Burckhardt knew as well as Ranke did that man was thrown into the maelstrom of history. Not the outcome of events, however, decided his worth, but his will to defend his patrimony, the faculty to produce civilization. Power is evil since it is by nature bound to demand universal recognition and thereby tends to suppress individual spontaneity, which is the real spring of civilization. Civilization comprises all the spontaneous human activities from the making of a material living to the ideal creations of art, poetry, and universal contemplation. In this realm the individual has freedom in spite of his
historical existence. How far he can express his creativity in lasting contributions to civilization depends on many historical circumstances, among them even sheer luck or misfortune. But the vital energy, breadth of vision, and moral character of each generation is always important in this perennial struggle.

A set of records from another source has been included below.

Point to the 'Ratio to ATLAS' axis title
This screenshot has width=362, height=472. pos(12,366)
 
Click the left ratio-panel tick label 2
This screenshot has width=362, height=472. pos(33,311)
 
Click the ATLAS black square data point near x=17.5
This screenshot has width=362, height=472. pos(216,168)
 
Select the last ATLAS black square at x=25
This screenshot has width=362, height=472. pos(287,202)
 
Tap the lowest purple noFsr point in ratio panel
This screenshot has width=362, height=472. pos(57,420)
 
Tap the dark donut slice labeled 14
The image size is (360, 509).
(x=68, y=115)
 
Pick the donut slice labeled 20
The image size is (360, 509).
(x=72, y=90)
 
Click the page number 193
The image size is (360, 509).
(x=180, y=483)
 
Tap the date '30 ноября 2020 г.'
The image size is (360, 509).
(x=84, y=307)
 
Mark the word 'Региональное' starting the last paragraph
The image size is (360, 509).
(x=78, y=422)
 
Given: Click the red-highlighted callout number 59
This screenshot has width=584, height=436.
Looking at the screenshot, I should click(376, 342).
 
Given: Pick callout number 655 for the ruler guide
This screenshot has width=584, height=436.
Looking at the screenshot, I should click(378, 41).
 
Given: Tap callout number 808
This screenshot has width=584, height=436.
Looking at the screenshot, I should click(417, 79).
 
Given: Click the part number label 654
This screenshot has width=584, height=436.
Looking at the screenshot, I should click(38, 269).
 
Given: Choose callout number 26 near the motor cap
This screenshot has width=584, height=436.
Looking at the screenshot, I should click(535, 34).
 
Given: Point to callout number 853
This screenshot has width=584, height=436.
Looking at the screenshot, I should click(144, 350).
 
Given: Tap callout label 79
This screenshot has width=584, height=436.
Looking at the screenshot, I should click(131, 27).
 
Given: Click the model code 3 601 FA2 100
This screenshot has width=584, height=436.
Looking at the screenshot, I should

The vertical construction of universal history and an organization of history around the course of political events could not provide the answers to Burckhardt's urgent questions. Only by choosing a cross-section of history and making the birth of a historic civilization the subject of his study could he hope to elucidate what seemed to him the fundamental human problem in history. In spite of his disillusionment about universal history, Burckhardt had an abiding faith in the creative power of man, and where man proved himself equal to his historical circumstances, as in the Renaissance, Burckhardt himself turned from a sceptical onlooker into a worshipful visionary. It is the range of Burckhardt's own human experience that makes his Civilization of the Renaissance in Italy to the present day 'an admirable book, the most complete and philosophical one that has been written on the Italian Renaissance,' as Hippolyte Taine wrote in 1869.